Yellowcard: „Habe ich gerade Travis Barker gesagt, wie er Drums spielen soll?!“
Sänger Ryan Key und Violinist Sean Mackin im Interview.
Tobias Tißen
Wenige Stunden, bevor Yellowcard im Huxleys Neue Welt in Berlin auf die Bühne treten, treffen wir Sänger Ryan Key und Violinist Sean Mackin zum Interview. Die beiden haben gerade die ersten europäischen Festivalgigs in den Knochen und freuen sich auf eine Clubshow in deutlich kleinerem Rahmen, sind gut gelaunt und in Plauderlaune.

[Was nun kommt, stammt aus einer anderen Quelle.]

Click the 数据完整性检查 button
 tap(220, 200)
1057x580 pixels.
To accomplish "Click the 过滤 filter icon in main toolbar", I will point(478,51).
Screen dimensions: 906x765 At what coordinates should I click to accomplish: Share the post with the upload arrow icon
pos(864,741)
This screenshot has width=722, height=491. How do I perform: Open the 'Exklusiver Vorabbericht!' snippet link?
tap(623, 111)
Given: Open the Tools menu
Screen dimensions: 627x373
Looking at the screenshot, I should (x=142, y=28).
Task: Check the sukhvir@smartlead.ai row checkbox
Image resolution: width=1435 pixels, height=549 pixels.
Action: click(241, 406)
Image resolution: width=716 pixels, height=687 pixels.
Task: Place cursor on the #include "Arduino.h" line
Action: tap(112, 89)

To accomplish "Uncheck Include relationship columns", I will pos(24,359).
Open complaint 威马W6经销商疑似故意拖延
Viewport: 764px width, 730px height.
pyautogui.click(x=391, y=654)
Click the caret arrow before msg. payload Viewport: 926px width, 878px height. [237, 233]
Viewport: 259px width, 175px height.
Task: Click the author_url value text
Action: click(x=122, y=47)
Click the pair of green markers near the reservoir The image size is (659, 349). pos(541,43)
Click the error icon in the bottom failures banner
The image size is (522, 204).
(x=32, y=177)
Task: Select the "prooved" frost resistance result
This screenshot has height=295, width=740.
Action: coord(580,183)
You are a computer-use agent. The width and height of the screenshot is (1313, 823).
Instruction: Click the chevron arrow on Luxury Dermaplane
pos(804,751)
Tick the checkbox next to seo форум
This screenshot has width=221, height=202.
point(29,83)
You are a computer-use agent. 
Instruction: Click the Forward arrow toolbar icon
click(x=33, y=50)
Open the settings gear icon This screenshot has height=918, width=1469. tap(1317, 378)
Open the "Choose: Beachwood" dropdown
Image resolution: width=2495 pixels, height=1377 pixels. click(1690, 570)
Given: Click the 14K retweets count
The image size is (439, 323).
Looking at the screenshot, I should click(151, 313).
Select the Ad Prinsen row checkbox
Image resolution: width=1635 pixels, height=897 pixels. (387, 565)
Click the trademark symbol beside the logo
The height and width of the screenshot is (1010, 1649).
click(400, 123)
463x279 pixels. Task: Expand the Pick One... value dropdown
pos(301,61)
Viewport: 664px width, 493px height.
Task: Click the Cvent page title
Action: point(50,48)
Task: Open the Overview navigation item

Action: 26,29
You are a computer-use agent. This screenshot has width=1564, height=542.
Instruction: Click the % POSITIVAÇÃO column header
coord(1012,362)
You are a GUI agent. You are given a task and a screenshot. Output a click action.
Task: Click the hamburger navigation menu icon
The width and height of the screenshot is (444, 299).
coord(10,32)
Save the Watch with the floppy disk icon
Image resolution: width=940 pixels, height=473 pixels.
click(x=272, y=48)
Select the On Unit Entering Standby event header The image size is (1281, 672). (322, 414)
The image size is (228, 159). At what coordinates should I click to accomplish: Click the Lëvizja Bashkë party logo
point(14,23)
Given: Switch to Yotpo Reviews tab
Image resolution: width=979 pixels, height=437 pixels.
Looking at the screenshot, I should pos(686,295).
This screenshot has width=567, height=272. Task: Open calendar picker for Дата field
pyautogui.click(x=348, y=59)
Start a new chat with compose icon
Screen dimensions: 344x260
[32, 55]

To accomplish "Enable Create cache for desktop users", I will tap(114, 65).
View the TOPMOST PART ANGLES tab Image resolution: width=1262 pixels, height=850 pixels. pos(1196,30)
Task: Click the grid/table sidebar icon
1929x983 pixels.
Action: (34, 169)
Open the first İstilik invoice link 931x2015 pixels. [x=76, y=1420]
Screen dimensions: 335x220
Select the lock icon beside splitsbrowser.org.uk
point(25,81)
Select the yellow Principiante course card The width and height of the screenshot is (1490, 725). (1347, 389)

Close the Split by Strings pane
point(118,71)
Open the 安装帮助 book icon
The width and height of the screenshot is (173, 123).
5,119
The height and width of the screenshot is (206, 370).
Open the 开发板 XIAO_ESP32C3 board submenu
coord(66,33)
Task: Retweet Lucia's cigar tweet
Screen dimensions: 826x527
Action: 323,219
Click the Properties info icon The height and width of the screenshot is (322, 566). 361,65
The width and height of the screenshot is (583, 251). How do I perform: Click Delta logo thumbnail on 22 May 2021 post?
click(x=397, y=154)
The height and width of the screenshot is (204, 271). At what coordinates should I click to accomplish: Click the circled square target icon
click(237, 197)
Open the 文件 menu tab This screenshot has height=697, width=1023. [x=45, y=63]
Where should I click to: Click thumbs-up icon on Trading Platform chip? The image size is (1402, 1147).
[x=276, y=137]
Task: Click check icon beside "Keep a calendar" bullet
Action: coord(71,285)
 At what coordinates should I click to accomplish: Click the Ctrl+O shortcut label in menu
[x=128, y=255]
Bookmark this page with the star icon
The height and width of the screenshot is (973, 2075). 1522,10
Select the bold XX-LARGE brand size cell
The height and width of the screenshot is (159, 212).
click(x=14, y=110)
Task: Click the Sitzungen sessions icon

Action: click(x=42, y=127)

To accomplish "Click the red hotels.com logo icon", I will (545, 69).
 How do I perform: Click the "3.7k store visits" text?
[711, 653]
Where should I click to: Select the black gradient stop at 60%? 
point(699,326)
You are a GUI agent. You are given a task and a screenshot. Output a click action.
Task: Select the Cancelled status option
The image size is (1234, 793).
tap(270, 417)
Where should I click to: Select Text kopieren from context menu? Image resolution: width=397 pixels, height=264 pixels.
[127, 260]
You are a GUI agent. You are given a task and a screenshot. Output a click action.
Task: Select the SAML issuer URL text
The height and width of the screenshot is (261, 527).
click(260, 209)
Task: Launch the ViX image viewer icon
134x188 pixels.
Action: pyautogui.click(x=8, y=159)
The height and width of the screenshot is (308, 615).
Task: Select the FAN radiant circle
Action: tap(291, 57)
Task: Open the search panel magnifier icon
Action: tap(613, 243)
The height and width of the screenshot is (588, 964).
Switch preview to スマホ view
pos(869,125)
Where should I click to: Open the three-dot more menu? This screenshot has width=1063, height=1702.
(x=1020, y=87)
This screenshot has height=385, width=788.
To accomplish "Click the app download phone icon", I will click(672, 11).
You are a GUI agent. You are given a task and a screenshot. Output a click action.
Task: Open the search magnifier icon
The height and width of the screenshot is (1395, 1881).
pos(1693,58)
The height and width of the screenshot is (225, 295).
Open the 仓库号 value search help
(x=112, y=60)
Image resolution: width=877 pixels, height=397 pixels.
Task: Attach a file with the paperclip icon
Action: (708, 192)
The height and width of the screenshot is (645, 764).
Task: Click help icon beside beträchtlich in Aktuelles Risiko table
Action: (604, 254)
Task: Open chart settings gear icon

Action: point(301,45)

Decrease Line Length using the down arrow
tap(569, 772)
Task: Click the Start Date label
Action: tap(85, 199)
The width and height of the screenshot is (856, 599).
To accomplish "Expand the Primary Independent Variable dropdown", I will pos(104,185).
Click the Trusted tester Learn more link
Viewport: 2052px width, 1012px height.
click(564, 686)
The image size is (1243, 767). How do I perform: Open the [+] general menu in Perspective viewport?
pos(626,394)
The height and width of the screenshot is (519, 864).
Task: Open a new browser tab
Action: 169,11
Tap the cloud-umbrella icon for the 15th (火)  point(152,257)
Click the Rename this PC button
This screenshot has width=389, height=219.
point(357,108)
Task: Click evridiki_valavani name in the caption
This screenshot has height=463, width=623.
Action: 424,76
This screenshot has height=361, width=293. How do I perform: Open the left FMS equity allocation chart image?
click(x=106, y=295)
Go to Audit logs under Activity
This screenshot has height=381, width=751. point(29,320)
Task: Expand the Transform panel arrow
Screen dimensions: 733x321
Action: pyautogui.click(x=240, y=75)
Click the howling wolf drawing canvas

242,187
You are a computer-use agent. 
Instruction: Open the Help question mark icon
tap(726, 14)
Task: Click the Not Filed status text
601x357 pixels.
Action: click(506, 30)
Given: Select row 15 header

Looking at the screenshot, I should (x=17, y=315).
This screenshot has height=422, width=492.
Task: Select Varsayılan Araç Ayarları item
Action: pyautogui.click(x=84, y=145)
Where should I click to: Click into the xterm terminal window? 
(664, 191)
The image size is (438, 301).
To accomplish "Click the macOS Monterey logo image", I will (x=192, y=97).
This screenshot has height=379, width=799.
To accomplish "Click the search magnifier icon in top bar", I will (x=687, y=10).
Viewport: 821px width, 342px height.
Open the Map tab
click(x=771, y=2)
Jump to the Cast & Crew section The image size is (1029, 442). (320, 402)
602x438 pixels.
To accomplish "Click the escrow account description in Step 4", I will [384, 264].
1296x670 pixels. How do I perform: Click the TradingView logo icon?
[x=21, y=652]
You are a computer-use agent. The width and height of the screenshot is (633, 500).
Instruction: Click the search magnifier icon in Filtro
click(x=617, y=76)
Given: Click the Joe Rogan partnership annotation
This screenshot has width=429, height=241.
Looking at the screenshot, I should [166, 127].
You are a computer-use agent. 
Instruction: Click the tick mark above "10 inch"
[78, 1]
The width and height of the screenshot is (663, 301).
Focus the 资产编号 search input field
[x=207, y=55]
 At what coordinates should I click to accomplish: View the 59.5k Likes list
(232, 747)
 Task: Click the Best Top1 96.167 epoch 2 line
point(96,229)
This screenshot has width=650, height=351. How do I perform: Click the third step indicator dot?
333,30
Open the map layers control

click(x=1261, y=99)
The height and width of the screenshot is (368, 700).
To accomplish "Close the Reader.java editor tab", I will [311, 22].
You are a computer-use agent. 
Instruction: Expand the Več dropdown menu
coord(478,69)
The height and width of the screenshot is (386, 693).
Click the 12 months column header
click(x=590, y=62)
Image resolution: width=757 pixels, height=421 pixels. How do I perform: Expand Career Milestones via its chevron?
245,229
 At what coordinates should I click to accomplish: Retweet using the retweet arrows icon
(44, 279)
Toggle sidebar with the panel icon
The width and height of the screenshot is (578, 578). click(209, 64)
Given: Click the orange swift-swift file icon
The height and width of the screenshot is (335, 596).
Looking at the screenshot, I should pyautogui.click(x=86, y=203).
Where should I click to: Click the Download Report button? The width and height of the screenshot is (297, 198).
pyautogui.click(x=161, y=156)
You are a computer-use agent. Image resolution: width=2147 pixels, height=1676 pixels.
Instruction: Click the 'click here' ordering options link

Unter anderem erinnert sich Ryan Key an eine Studio-Situation bei den Aufnahmen zur neuen Platte „Better Days“, die am 10. Oktober erscheint und von niemand Geringerem als Blink-182-Drummer Travis Barker produziert und eingetrommelt wurde.
„Travis war gerade im Aufnahmeraum und hat Drums eingespielt. Da hat unser Gitarrist Ryan Mendez einen Vorschlag gemacht. Er meinte sowas wie: ‚Nimm vielleicht eine Kickdrum raus‘ oder so etwas. Und Travis zögerte nicht lange, meinte nur: ‚Yeah! Sick! I’ll try that!‘ Als das Mikrofon dann aus war und Travis uns nicht mehr hören konnte, drehte sich Ryan zu uns um und sagte nur: ‚Habe ich gerade Travis Barker gesagt, wie er seine Drums spielen soll?!‘“
Ryan Key lacht, während er die Anekdote erzählt – und genau das sei der Spirit gewesen, mit dem Yellowcard ihr erstes Album seit sieben Jahren aufgenommen hätten. „Es war genau diese Art surrealer Moment – was machen wir hier eigentlich? Aber genau das zeigt, wie kollaborativ die ganze Erfahrung war“, sagt er.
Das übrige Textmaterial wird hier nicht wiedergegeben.